- [Data extract]:
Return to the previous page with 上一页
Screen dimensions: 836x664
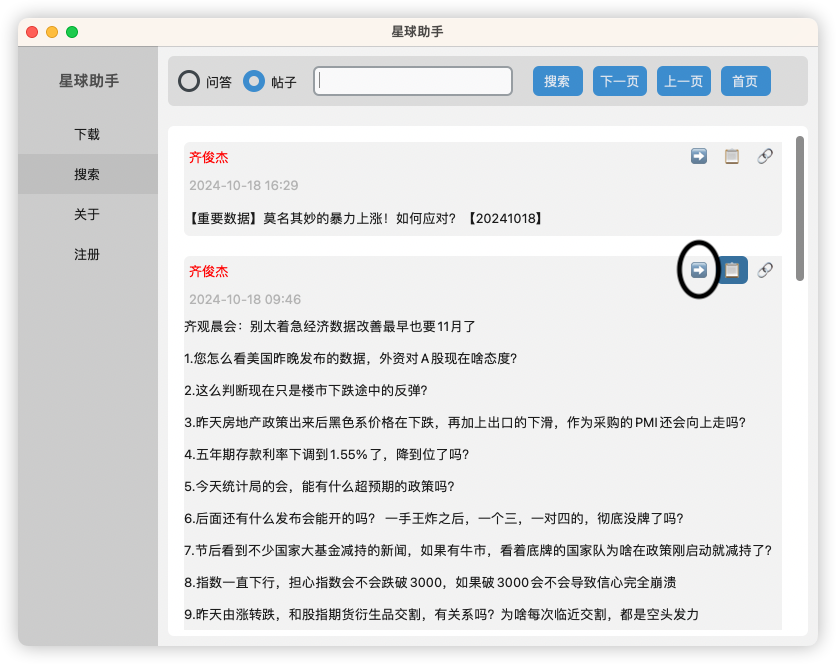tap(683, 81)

==

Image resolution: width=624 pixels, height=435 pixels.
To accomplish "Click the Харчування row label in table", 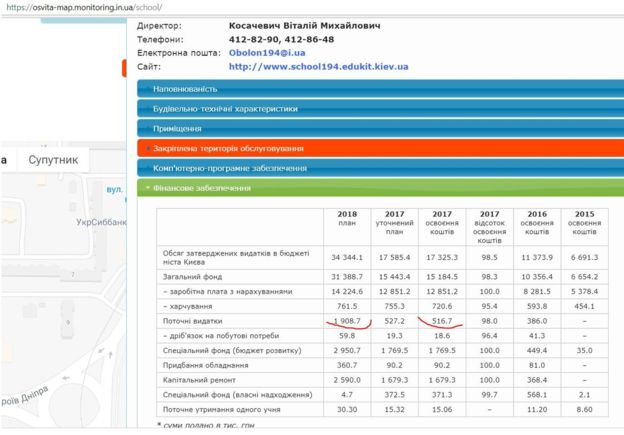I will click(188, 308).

- [Given task]: Lay out everything from the line containing "Return to the previous page with 上一页" down to the line containing "tap(683, 81)" as a Markdown table with the columns Row and Line, skipping blank lines and leaving the pictures out.

- [Solution to this exercise]:
| Row | Line |
|---|---|
| 1 | Return to the previous page with 上一页 |
| 2 | Screen dimensions: 836x664 |
| 3 | tap(683, 81) |